The man from whom this book was stolen, Benedict de Fulsham, lived in Vintry Ward, and had worked with wines, as the king's butler, although he was primarily a pepperer, employed in the lucrative spice trade. The thief, Richard de Pembroke, was a tailor, probably a lowly one. Standing as pledges for the prosecution were two local men: one of these men was Richard Chaucer, the step-grandfather of the poet and himself a vintner, although he lived in the neighbouring Cordwainer Ward, a few streets away. The case was heard by the mayor, sheriffs, and aldermen of London on the Wednesday after the Feast of the Translation of St Thomas the Martyr, in the fifteenth year of Edward III's reign. This description of the date (12 July 1341 in our terminology) foregrounds the importance of both the king and the church. Time was measured according to the number of years that the monarch had been on the throne, and according to the moment in the liturgical year, a timescale punctuated by saints' and feast days. On a more microlevel, the very rhythms of the week and the day were determined by the time of the church too: there were meat-eating days and fast days, and the time of day tended to be marked in relation to the canonical hours, such as prime, terce, and nones. But merchant's time moved to a different beat: to the logic of the flow of money, to the rhythms of payment, delivery, debt, and interest, and to the calculation of the cost of delay. For the society into which Chaucer was born, city, church, monarch, and trade guild all exerted their pressures.

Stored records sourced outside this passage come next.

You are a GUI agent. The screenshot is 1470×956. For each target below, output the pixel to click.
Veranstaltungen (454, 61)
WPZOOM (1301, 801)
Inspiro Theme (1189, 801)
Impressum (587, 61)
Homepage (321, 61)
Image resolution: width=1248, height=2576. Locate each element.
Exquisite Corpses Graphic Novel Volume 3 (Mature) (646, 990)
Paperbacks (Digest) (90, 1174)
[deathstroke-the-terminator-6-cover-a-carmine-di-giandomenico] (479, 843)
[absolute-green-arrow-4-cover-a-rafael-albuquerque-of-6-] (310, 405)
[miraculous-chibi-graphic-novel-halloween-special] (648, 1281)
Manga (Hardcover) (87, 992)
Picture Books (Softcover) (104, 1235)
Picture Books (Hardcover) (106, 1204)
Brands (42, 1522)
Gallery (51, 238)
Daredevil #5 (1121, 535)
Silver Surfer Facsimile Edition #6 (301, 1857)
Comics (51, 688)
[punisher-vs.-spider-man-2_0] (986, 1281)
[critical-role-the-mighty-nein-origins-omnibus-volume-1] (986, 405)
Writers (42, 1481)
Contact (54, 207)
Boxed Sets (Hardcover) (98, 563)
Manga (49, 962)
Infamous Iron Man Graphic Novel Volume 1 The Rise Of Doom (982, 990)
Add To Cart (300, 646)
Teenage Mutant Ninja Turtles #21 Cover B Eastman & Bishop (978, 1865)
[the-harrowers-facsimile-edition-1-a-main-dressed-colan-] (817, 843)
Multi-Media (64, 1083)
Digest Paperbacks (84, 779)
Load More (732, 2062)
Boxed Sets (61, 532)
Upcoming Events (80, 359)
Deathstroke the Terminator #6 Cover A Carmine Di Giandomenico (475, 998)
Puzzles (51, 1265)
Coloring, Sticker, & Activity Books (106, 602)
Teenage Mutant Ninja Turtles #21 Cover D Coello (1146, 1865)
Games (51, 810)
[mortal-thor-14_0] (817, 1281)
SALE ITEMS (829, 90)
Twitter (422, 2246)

London life, then, was carefully regulated and ordered by a number of authorities. Another case, also from around the time of Chaucer's birth, illustrates the street-level policing of life in Vintry Ward. This case — heard on the Wednesday before the Feast of the Circumcision in the seventeenth year of Edward III (31 December 1343) — concerned an 'affray' in Vintry Ward three days earlier. John de Oxford, John de Cleuf, and Henry de Ledham were walking, holding a light before them, when they encountered John Harris, the beadle of the ward, and his men at La Ryole. They passed peacefully, but a little way behind them followed two more of John de Oxford's company, without a light. The beadle asked them what they were doing without a light, and where they were going, and a quarrel broke out. John de Oxford and Henry de Ledham now returned, drew their swords, and assaulted the beadle, wounding him in the right arm. The scenario immediately illustrates the careful policing of the wards. The beadle and his men were actively watching the nighttime streets and were alert to anything being done in darkness. Whether they were engaged in nefarious or innocent pursuits, John de Oxford and his friends were armed and drew their swords at the first hint of trouble. The incident occurred at La Ryole. The name of the street — a version of La Reole, a town in Bordeaux — is testament to the number of Gascon dwellers (many temporary, some more permanent) in Vintry Ward, and to the importance of the wine industry in the fabric of the ward. The name became corrupted to the Tower Royal or La Royal, because the king owned property there, and his mansion became the Queen's Wardrobe. The street reached up to the border of Vintry Ward and Cordwainer Ward, and it is likely that the beadle was policing the boundaries of the ward, the edge of his jurisdiction. Such boundaries were not marked by walls or other physical divisions; streets cut across multiple wards, and parishes could also straddle more than one ward, but everyone knew where the authority of one ward ended and another began.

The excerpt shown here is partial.